Concerning Mysticusque's question as to wether Iran tells them what to do, that is a common misconception. Iran does not interfere with Hizbullah's politics. They are loyal to Iran because both sides are shiite muslims, and both are hated by most Arab regimes, mainly sunni, who have been persecuting shiites for 1400 years now. so Iran, the more capable of the two, helps Hizbullah out. The reason to this persecution is briefly because shiites were the followers of the Prophet Muhammad's family and teachings, while Sunni regimes descend from Bin Laden's ancestors, muslims by name, criminals by nature. That's why Bin Laden and Zarqawi Massacre shiites in Iraq and Afghanistan.

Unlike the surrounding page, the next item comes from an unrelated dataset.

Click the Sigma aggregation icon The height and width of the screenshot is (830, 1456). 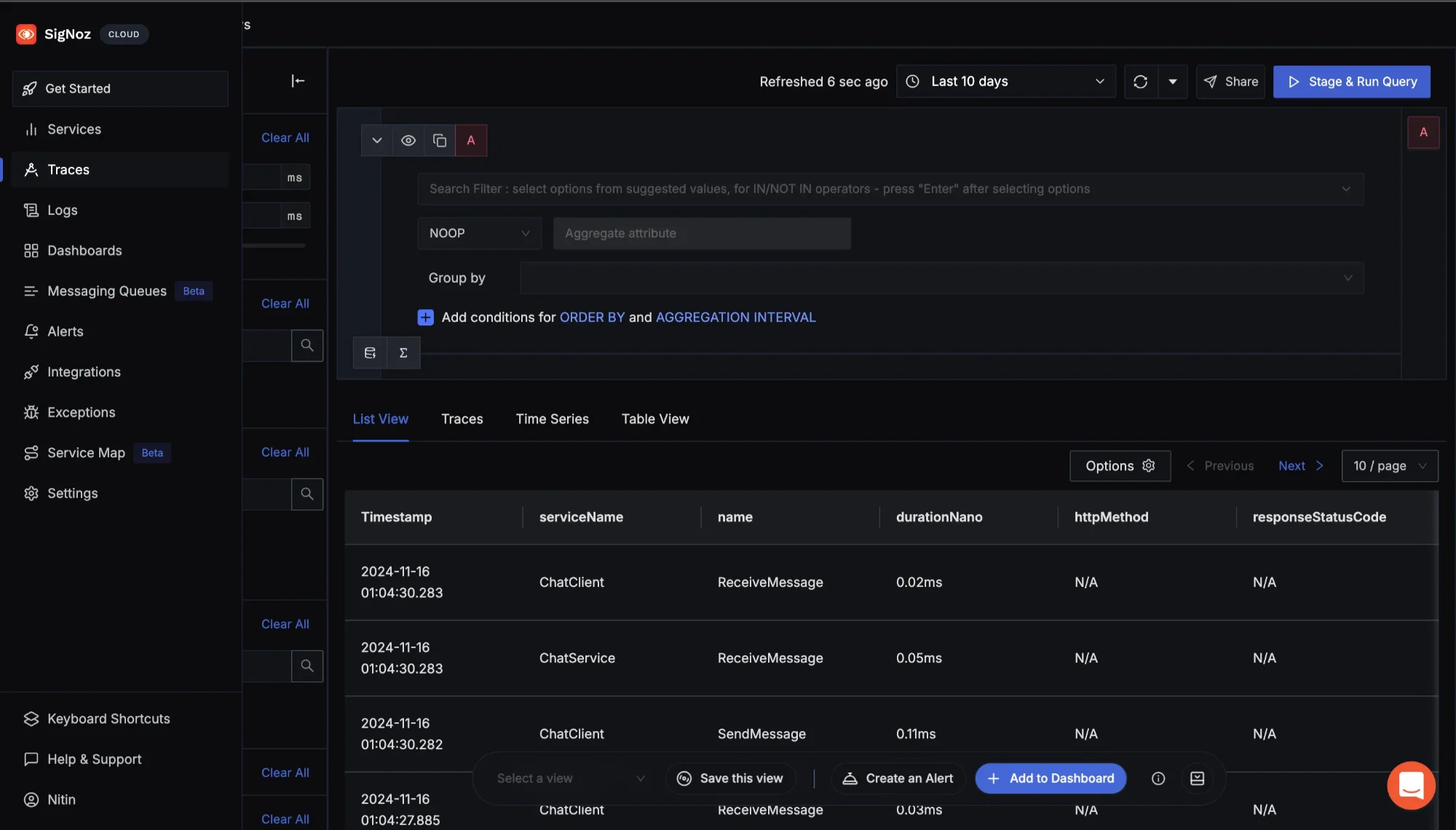tap(403, 353)
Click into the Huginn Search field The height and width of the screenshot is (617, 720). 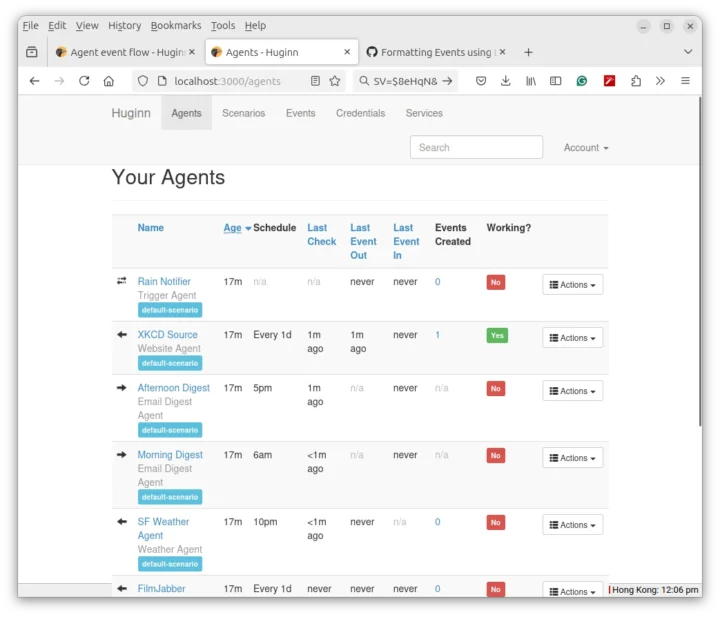tap(476, 148)
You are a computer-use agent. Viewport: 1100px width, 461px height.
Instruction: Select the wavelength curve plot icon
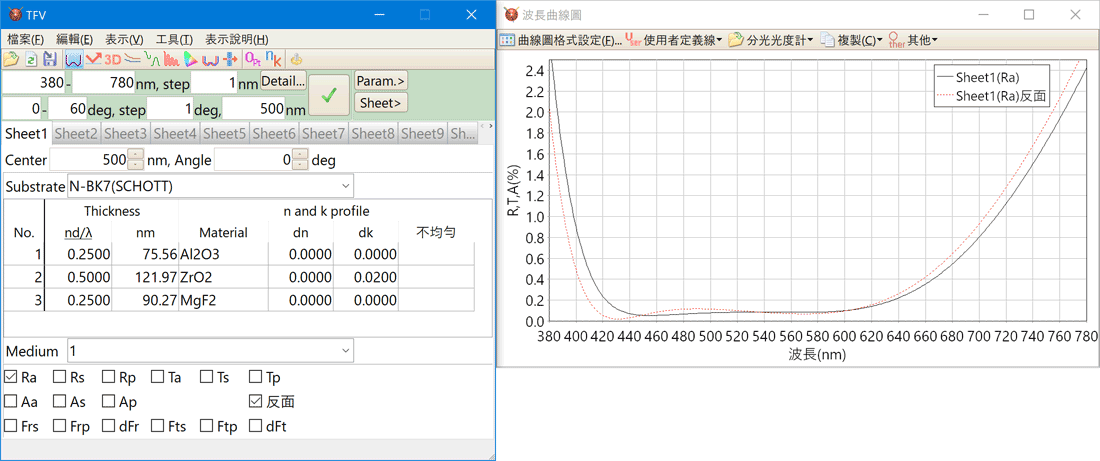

Anyway, The connection between Iran and Hizbullah is that of Big brother-Little brother: Unconditional love. Iran's influence on Hizbullah is religious,not political, and not even by force, Hizbullah looks up to Iran because of its religious status as a strong Shiite entity and hence asks for its religious support. The financial and military help that Iran gives to them is considered aid rather than a comodity that is to be paid for by means of becoming a pawn for Iran. I've witnessed it first hand. I saw which areas had the most Iranian influence, and those were definitely areas where religion was invlolved, due to the fact that to shiites, "Qumm" in Iran is the holiest city and contains one of the two main schools where shiite scholars study, the other being in "Najaf", in Iraq. The officers in "The Islamic Resistance", Hizbulla's military arm, train in Iran because of the existing friendship between the two entities. But never have I heard that they took orders from Iran, or did anything it told them to do. The allegiance is mostly concerned with religion, and with the great reverence that Hizbullah, as a people, hold for Ayatollah Khomeini, the founder of the Shiite Islamic Regime in Iran.
Dr. Mathews, yes, Qana is THE Cana where Jesus attended that wedding and turned water into wine. The Israelis know its biblical significance and bomb it continuously on purpose. Their destruction of it falls under the same agenda that makes them destroy churches and muslim mosques in Lebanon and Palestine. These people despise Chsistians and Muslims, and consider themselves a superior race.
Anyway, I better get going. I hope my post was helpful.